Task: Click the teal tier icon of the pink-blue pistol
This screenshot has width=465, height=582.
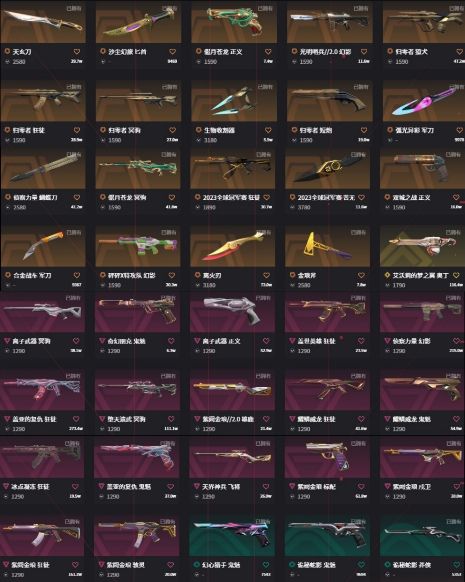Action: pos(197,565)
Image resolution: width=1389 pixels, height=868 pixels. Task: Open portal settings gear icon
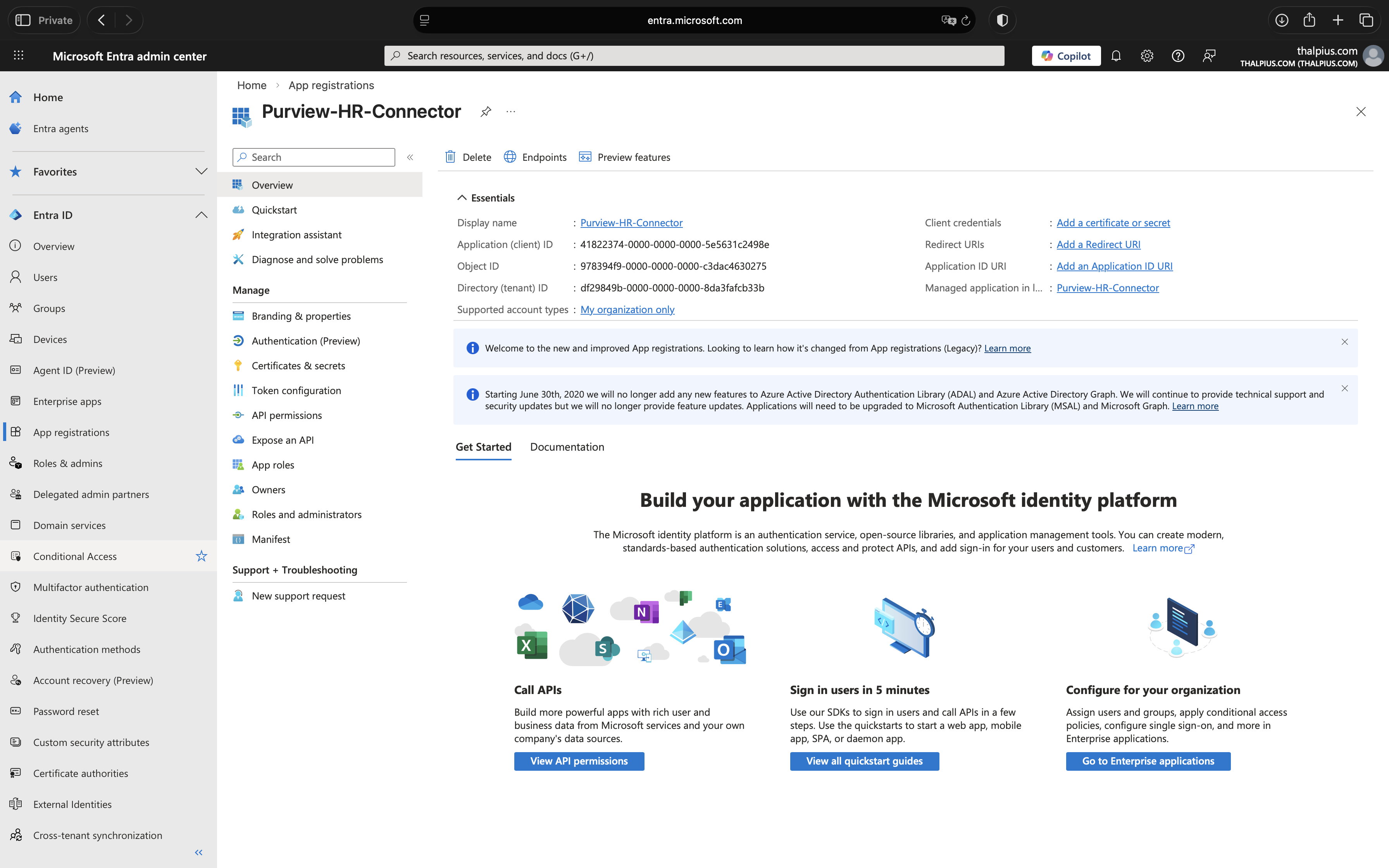click(x=1147, y=56)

---+---

**The request:** Return the lines above word for word, leaving out the pictures.

**Answer to this task:**
Task: Click the teal tier icon of the pink-blue pistol
This screenshot has width=465, height=582.
Action: pos(197,565)
Image resolution: width=1389 pixels, height=868 pixels. Task: Open portal settings gear icon
click(x=1147, y=56)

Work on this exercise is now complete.